We also preemptively save the amount each shortcut appears in the data with array_count_values().
Now that we have matched all data which we want we can loop through all shortcuts, which are saved in $m[1]. In the foreach loop we simply check if you have defined a lookup variable name or if we use the shortcut as variable name.
Then we simply add each assignment as new element to the output array. Where you have to note three things:
Complex (curly) syntax is used, so that you don't get problems with invalid variable names, see: How can I access a property with an invalid name?
Depending on how many times a shortcut appeared in the data we decide if it should be added as array element or normal assignment. If the shortcut appears more than once in the data it will be adding the value as array element else as simple string assignment
We use trim() to remove spaces, new lines, ... from the start and end of the string.

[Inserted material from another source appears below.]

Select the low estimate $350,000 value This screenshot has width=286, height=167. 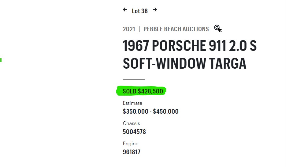coord(136,112)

And we use addslashes(), so we don't get problems with quotes
Done. And now we are already done. Just depending on how you want to output the result you can save it to a file with file_put_contents() or just print out the array.
Code
<?php
$text = file_get_contents("test.txt");
$output = ["<?php"];
$lookup = []; //Example: ["ST" => "subtitle"]

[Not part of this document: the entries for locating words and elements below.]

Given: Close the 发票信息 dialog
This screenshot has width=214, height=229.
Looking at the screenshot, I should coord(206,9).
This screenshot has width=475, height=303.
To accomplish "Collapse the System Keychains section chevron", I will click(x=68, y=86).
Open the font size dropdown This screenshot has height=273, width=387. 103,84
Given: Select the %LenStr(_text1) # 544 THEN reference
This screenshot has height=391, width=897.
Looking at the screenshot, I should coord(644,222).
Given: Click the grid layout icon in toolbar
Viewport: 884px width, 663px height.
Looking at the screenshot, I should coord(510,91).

preg_match_all("/#(\w+):(.*?)(?=#\w+:)/s", $text, $m);
$variableShortcutCount = array_count_values($m[1]);
foreach($m[1] as $key => $variableShortcut){
if(isset($lookup[$variableShortcut])){
$output[] = '${"' . $lookup[$variableShortcut] . ($variableShortcutCount[$variableShortcut] > 1 ? '"}[]' : '"}') . " = '". addslashes(trim($m[2][$key])) . "';" ;
} else {
$output[] = '${"' . $variableShortcut . ($variableShortcutCount[$variableShortcut] > 1 ? '"}[]' : '"}') . " = '". addslashes(trim($m[2][$key])) . "';" ;
}
}
//Output to file
//file_put_contents("output.txt", implode(PHP_EOL, $output));
//Output to browser
echo "<pre><code>";
highlight_string(implode(PHP_EOL, $output));
?>
output:
<?php
${"T1"} = 'The German sociologist Max Weber once proposed';
${"S"} = 'Jos Bleau';
${"C"} = 'jos.bleau#domain.com';
${"L"} = '\"He used to be so conservative,\" she says, throwing up her hands in mock exasperation. \"We used to have the worst arguments right here at this table. I was part of the first group of public city school teachers that struck to form a union, and Richard was very angry with me. He saw unions as corrupt. He was also very opposed to social security. He thought people could make much more money investing it on their own. Who knew that within 10 years he would become so idealistic';
${"R"}[] = 'At first, <#Ri>Stallman viewed these notices<#$p> with alarm. Rare was the software program that didn\'t borrow source code from past programs, and yet, with a single stroke of the president\'s pen, Congress had given programmers and companies the power to assert individual authorship over communally built programs. It also injected a dose of formality into what had otherwise been an informal system.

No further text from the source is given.